Metaforu bu derece bol olmasına karşın nihayetinde elimizde bir erginleşme, bir büyüme kıssası vardır. Davis bunu klasik-nostaljik olandan çıkarmak için bilhassa bu türlü bir cihan yaratmıştır. Lakin panellerin sayfa sistemine baktığımızda son derece klasik bir yapı karşılar bizi. Davis buna bilhassa dikkat ettiğini belirtir. Çünkü yarattığı cihanı üzere, panel tertibini de “tuhaf” halde tasarlasaydı kimsenin pek bir şey anlamayacağını söyler.
‘Öksüz Fırın’, siyah-beyaz bir çizgi romandır. Davis, hem kendi geçmişinden ilham aldığı hem de klasik periyot İngiliz sinemasına hayranlık duyduğu için siyah-beyazı seçtiğini söyler. Ayrıyeten siyah-beyazın, sıradanla fantastiği iç içe geçirmesine katkı sunduğunu argüman eder.
YETİŞKİNLERİN FARKI
‘Öksüz Fırın’, vefatına üç hafta kalmış bir çocuğun arkadaşlarıyla bir arada babasını aramasını bahis edinse de, babanın pozisyonu ve hareketi aslında kitabın başında belirlidir. Daha birinci sayfada, “Hava saati konuştu. Ben de babamı kulübeye zincirledim,” der Scarper. Evet, Scarper babasını konutun bahçesindeki kulübede zincirli halde meblağ. Yanına müzik söyleyen bir de ilah koyar. Babası da bu şarkıyı duyduğunda daima uyur.

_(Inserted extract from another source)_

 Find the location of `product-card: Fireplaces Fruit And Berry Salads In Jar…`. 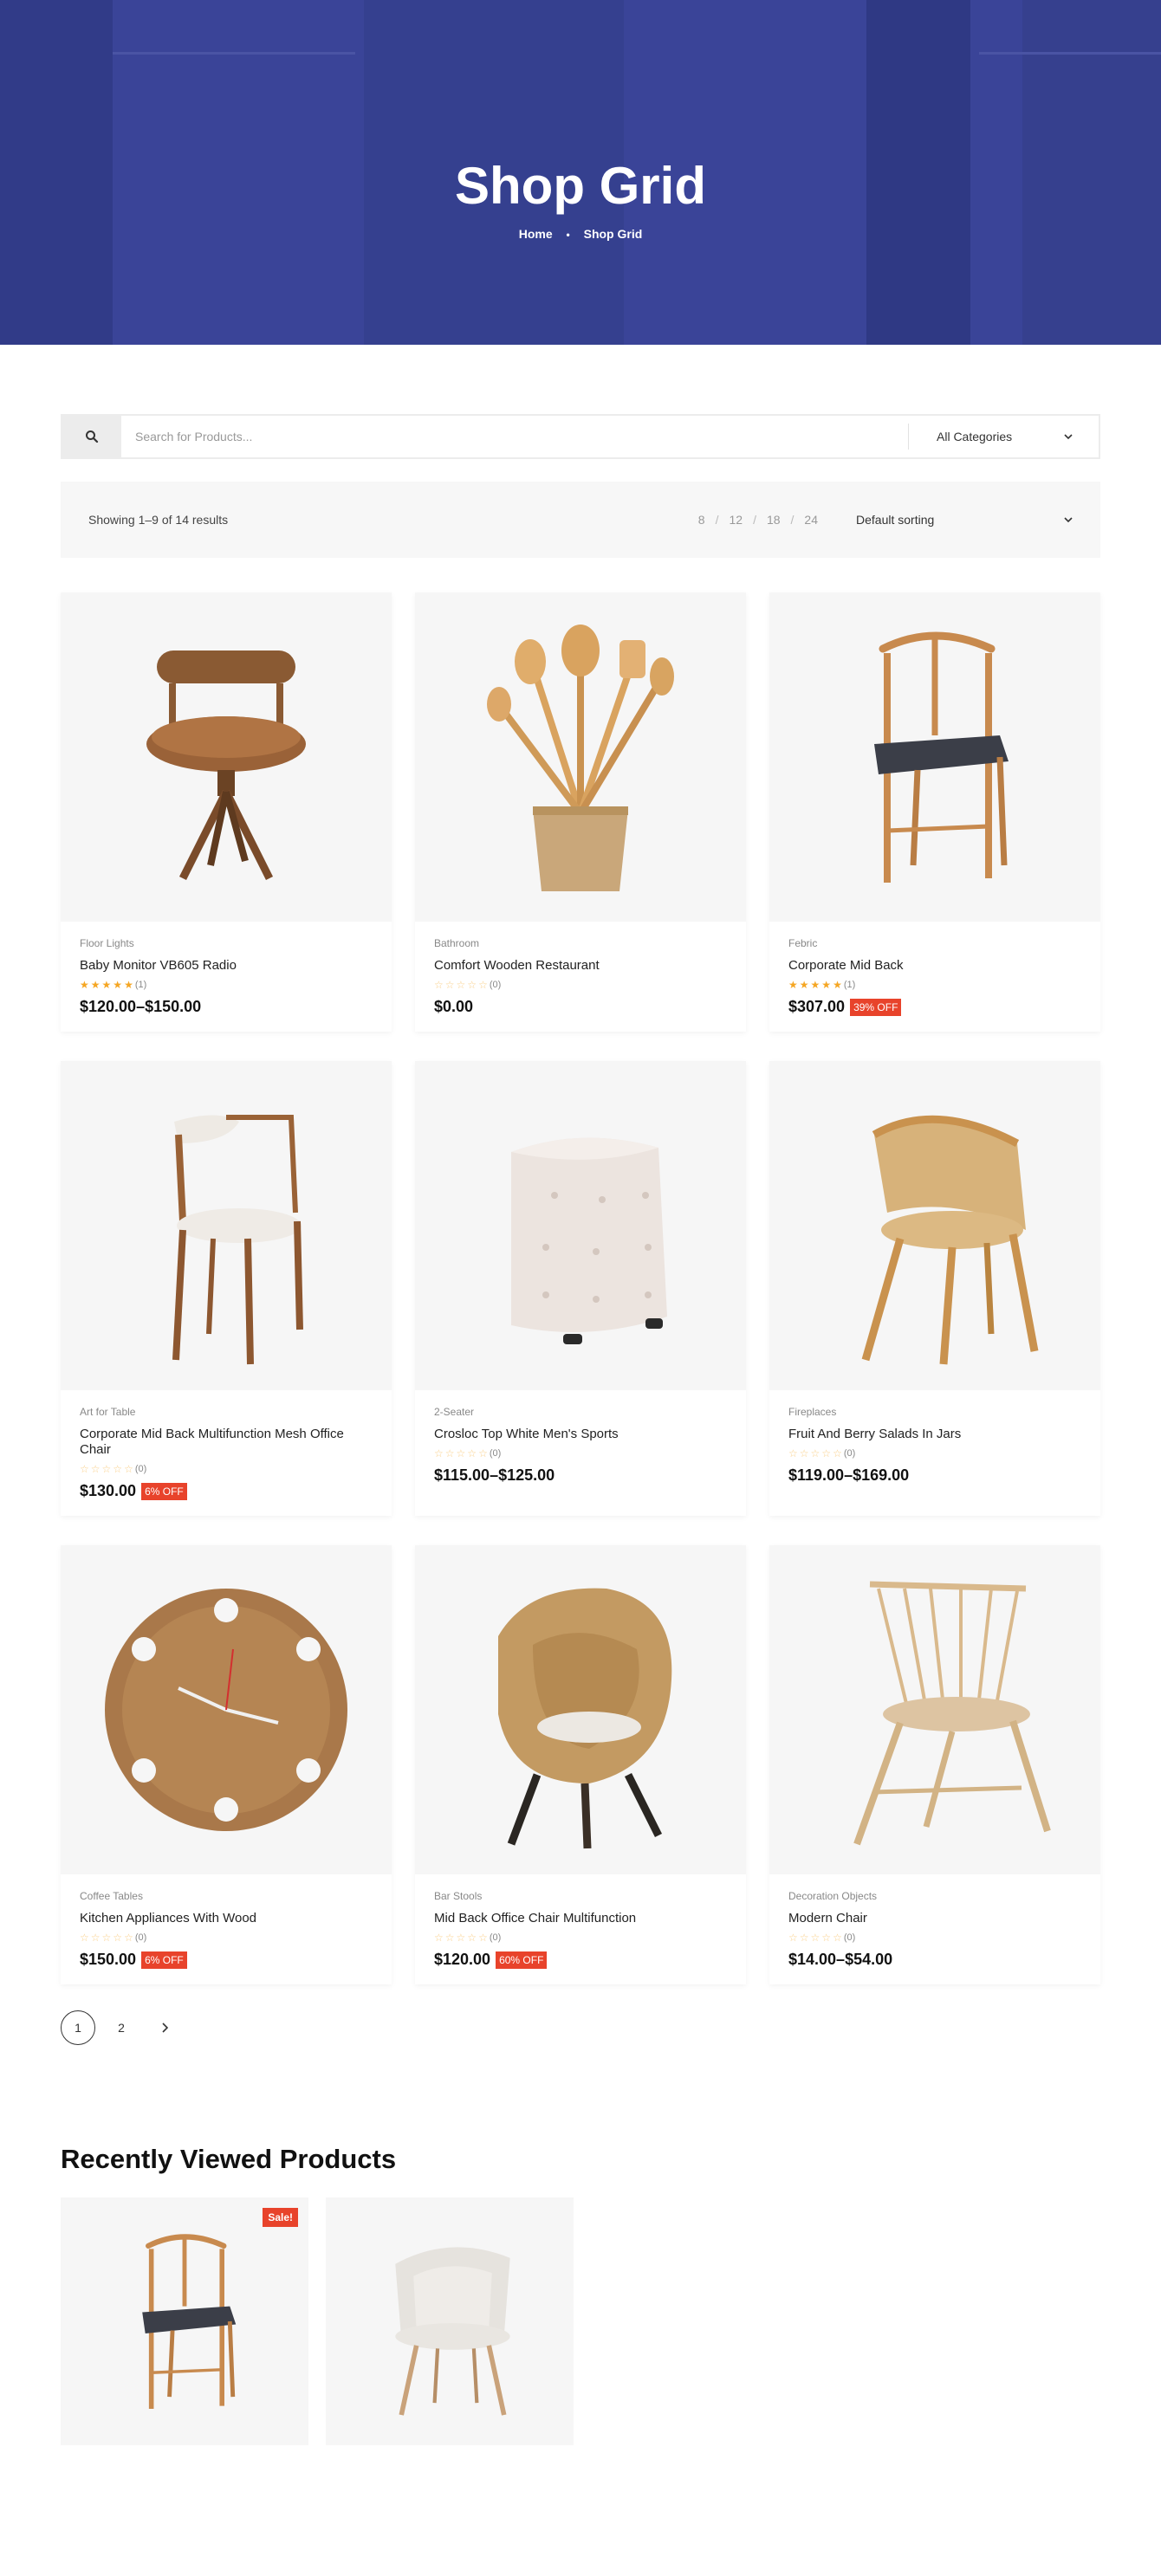

product-card: Fireplaces Fruit And Berry Salads In Jar… is located at coordinates (935, 1288).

Kaçmasın diye kilit altında tutulan baba, birinci fırsatını bulduğunda kaçar ya da kaçırılır. Burasına dair net bir bilgimiz yok. Baba daima gizemlidir. Davis de, “buranın en büyük ve en süratli babası” diye anılan babayı bize bir kere olsun gündüz gözüyle tam olarak göstermez. Bu çok değerli bir detaydır.
Annelerin durumuysa biraz daha farklıdır. Örneğin Scarper’ın annesi bakalit bir saç kurutma makinesidir. Yağmurdan ve rüzgârdan korkup merdivenin altına saklanıp dursa da oğluna karşı âlâ niyetli ve sevecendir. Anneler ölünce/eskiyince/bozulunca anneler için ayrılmış bir hurda deposuna kapatılırlar. Burayı bir akıl hastanesi veya bir huzurevi olarak da düşünmek mümkündür. Castro’nun tabiriyle burası “hem tehlikeli hem de inançlı bir yer”dir.
Evrendeki ebeveynlerin hepsi bahsettiğimiz halde yaşayıp ölürler. Lakin okuldaki öğretmenler, polisler ve müdür, yani başka yetişkinler insan formundadırlar. İşte bu enteresan bir tercihtir. Bu tercih, insan formundaki yetişkinlerin “ebeveyn” olmaması halinde yorumlanabileceği üzere, bu insanların büyümüş çocuklar olduğu halinde de yorumlanabilir. Davis bu kısmı bilerek karanlıkta bırakır. Tahminen bu durum devam kitaplarında açıklanmaktadır fakat insansı yetişkinlerin meslekleri prestijiyle birer otorite temsilcisi olduklarını da göz gerisi etmemek gerekir.
Evet, ‘Öksüz Fırın’ bir üçlemenin birinci kitabıdır. Serinin ikinci kitabı ‘The Can Opener’s Daughter’ Vera’nın, üçüncü kitap ‘The Book of Forks’ ise Castro’nun hayatına odaklanmaktadır. Umarız İthaki bunları da kısa müddette Türkçeye kazandırır.